* **Listed records**:
■ ■ ■ ■ ■ ■ ■
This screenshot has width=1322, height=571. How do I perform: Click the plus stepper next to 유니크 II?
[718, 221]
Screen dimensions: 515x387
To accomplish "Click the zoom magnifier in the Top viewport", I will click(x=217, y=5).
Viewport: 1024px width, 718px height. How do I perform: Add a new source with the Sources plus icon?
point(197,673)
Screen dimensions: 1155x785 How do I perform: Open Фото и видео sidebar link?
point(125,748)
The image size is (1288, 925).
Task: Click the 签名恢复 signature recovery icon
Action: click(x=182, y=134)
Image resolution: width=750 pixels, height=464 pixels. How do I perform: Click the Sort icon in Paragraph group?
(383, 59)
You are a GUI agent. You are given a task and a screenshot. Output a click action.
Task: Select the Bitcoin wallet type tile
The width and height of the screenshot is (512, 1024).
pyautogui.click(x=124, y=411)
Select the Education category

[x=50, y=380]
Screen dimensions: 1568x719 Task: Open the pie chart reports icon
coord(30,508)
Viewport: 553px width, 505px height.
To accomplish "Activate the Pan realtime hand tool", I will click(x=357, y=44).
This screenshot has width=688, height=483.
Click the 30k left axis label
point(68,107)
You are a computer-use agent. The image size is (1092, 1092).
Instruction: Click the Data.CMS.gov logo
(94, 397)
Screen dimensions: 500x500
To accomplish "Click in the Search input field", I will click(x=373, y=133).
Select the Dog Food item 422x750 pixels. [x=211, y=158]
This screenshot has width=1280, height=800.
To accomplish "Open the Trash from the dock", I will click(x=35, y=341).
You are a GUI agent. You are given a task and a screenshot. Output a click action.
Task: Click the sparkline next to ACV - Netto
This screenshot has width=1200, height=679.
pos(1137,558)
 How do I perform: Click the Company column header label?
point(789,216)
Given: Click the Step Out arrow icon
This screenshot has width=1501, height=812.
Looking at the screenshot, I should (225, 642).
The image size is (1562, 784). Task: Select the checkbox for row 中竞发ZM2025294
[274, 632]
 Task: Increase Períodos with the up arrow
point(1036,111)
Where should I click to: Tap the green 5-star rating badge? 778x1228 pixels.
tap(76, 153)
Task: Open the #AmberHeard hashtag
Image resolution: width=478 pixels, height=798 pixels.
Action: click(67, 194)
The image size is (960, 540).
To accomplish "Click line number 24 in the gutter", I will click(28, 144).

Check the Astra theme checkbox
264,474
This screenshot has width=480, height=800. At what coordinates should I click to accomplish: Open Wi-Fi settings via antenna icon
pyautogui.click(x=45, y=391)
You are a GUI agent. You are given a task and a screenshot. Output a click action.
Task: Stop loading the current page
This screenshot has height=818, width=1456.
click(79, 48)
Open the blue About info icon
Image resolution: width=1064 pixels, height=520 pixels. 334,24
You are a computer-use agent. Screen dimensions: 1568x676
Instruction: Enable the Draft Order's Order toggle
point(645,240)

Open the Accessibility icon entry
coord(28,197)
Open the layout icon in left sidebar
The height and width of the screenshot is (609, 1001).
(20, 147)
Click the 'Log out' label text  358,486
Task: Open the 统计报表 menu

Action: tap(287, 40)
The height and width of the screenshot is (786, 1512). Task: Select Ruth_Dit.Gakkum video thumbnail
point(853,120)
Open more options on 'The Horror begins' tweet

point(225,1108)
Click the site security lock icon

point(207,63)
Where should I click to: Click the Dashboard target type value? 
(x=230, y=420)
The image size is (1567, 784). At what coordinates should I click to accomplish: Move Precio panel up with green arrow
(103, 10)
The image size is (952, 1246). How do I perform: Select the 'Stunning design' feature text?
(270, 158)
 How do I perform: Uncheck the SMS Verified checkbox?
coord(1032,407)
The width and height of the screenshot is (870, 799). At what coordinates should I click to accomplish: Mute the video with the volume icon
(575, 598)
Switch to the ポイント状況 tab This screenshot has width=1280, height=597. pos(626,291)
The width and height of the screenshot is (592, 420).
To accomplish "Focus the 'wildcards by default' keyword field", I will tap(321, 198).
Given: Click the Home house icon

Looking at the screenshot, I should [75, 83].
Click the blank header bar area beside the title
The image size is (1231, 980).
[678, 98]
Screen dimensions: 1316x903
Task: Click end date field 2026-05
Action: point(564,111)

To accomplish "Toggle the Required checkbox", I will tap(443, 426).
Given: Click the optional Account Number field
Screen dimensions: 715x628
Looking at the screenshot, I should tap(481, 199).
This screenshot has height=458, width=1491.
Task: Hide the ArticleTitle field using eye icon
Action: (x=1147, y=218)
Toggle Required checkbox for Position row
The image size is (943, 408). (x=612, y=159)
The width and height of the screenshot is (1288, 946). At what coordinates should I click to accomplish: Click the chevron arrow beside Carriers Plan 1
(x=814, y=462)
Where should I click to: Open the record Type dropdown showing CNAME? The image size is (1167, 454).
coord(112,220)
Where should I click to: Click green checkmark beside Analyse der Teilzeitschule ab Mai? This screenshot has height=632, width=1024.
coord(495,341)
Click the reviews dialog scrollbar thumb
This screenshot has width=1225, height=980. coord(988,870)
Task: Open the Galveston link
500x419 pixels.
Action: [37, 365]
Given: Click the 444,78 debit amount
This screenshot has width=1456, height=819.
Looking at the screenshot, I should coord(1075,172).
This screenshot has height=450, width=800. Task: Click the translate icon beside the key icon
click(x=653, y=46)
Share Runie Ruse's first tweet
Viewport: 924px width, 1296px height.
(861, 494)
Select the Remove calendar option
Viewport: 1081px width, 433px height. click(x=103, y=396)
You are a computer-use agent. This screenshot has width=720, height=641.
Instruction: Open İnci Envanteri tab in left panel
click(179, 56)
■ ■ ■ ■ ■ ■ ■
* **Task**: Reproduce every entry shown above, precisely as it stands.

* **Your response**:
This screenshot has width=1322, height=571. How do I perform: Click the plus stepper next to 유니크 II?
[718, 221]
Screen dimensions: 515x387
To accomplish "Click the zoom magnifier in the Top viewport", I will click(x=217, y=5).
Viewport: 1024px width, 718px height. How do I perform: Add a new source with the Sources plus icon?
point(197,673)
Screen dimensions: 1155x785 How do I perform: Open Фото и видео sidebar link?
point(125,748)
The image size is (1288, 925).
Task: Click the 签名恢复 signature recovery icon
Action: click(x=182, y=134)
Image resolution: width=750 pixels, height=464 pixels. How do I perform: Click the Sort icon in Paragraph group?
(383, 59)
You are a GUI agent. You are given a task and a screenshot. Output a click action.
Task: Select the Bitcoin wallet type tile
The width and height of the screenshot is (512, 1024).
pyautogui.click(x=124, y=411)
Select the Education category

[x=50, y=380]
Screen dimensions: 1568x719 Task: Open the pie chart reports icon
coord(30,508)
Viewport: 553px width, 505px height.
To accomplish "Activate the Pan realtime hand tool", I will click(x=357, y=44).
This screenshot has width=688, height=483.
Click the 30k left axis label
point(68,107)
You are a computer-use agent. The image size is (1092, 1092).
Instruction: Click the Data.CMS.gov logo
(94, 397)
Screen dimensions: 500x500
To accomplish "Click in the Search input field", I will click(x=373, y=133).
Select the Dog Food item 422x750 pixels. [x=211, y=158]
This screenshot has width=1280, height=800.
To accomplish "Open the Trash from the dock", I will click(x=35, y=341).
You are a GUI agent. You are given a task and a screenshot. Output a click action.
Task: Click the sparkline next to ACV - Netto
This screenshot has width=1200, height=679.
pos(1137,558)
 How do I perform: Click the Company column header label?
point(789,216)
Given: Click the Step Out arrow icon
This screenshot has width=1501, height=812.
Looking at the screenshot, I should (225, 642).
The image size is (1562, 784). Task: Select the checkbox for row 中竞发ZM2025294
[274, 632]
 Task: Increase Períodos with the up arrow
point(1036,111)
Where should I click to: Tap the green 5-star rating badge? 778x1228 pixels.
tap(76, 153)
Task: Open the #AmberHeard hashtag
Image resolution: width=478 pixels, height=798 pixels.
Action: click(67, 194)
The image size is (960, 540).
To accomplish "Click line number 24 in the gutter", I will click(28, 144).

Check the Astra theme checkbox
264,474
This screenshot has width=480, height=800. At what coordinates should I click to accomplish: Open Wi-Fi settings via antenna icon
pyautogui.click(x=45, y=391)
You are a GUI agent. You are given a task and a screenshot. Output a click action.
Task: Stop loading the current page
This screenshot has height=818, width=1456.
click(79, 48)
Open the blue About info icon
Image resolution: width=1064 pixels, height=520 pixels. 334,24
You are a computer-use agent. Screen dimensions: 1568x676
Instruction: Enable the Draft Order's Order toggle
point(645,240)

Open the Accessibility icon entry
coord(28,197)
Open the layout icon in left sidebar
The height and width of the screenshot is (609, 1001).
(20, 147)
Click the 'Log out' label text  358,486
Task: Open the 统计报表 menu

Action: tap(287, 40)
The height and width of the screenshot is (786, 1512). Task: Select Ruth_Dit.Gakkum video thumbnail
point(853,120)
Open more options on 'The Horror begins' tweet

point(225,1108)
Click the site security lock icon

point(207,63)
Where should I click to: Click the Dashboard target type value? 
(x=230, y=420)
The image size is (1567, 784). At what coordinates should I click to accomplish: Move Precio panel up with green arrow
(103, 10)
The image size is (952, 1246). How do I perform: Select the 'Stunning design' feature text?
(270, 158)
 How do I perform: Uncheck the SMS Verified checkbox?
coord(1032,407)
The width and height of the screenshot is (870, 799). At what coordinates should I click to accomplish: Mute the video with the volume icon
(575, 598)
Switch to the ポイント状況 tab This screenshot has width=1280, height=597. pos(626,291)
The width and height of the screenshot is (592, 420).
To accomplish "Focus the 'wildcards by default' keyword field", I will tap(321, 198).
Given: Click the Home house icon

Looking at the screenshot, I should [75, 83].
Click the blank header bar area beside the title
The image size is (1231, 980).
[678, 98]
Screen dimensions: 1316x903
Task: Click end date field 2026-05
Action: point(564,111)

To accomplish "Toggle the Required checkbox", I will tap(443, 426).
Given: Click the optional Account Number field
Screen dimensions: 715x628
Looking at the screenshot, I should tap(481, 199).
This screenshot has height=458, width=1491.
Task: Hide the ArticleTitle field using eye icon
Action: (x=1147, y=218)
Toggle Required checkbox for Position row
The image size is (943, 408). (x=612, y=159)
The width and height of the screenshot is (1288, 946). At what coordinates should I click to accomplish: Click the chevron arrow beside Carriers Plan 1
(x=814, y=462)
Where should I click to: Open the record Type dropdown showing CNAME? The image size is (1167, 454).
coord(112,220)
Where should I click to: Click green checkmark beside Analyse der Teilzeitschule ab Mai? This screenshot has height=632, width=1024.
coord(495,341)
Click the reviews dialog scrollbar thumb
This screenshot has width=1225, height=980. coord(988,870)
Task: Open the Galveston link
500x419 pixels.
Action: [37, 365]
Given: Click the 444,78 debit amount
This screenshot has width=1456, height=819.
Looking at the screenshot, I should coord(1075,172).
This screenshot has height=450, width=800. Task: Click the translate icon beside the key icon
click(x=653, y=46)
Share Runie Ruse's first tweet
Viewport: 924px width, 1296px height.
(861, 494)
Select the Remove calendar option
Viewport: 1081px width, 433px height. click(x=103, y=396)
You are a computer-use agent. This screenshot has width=720, height=641.
Instruction: Open İnci Envanteri tab in left panel
click(179, 56)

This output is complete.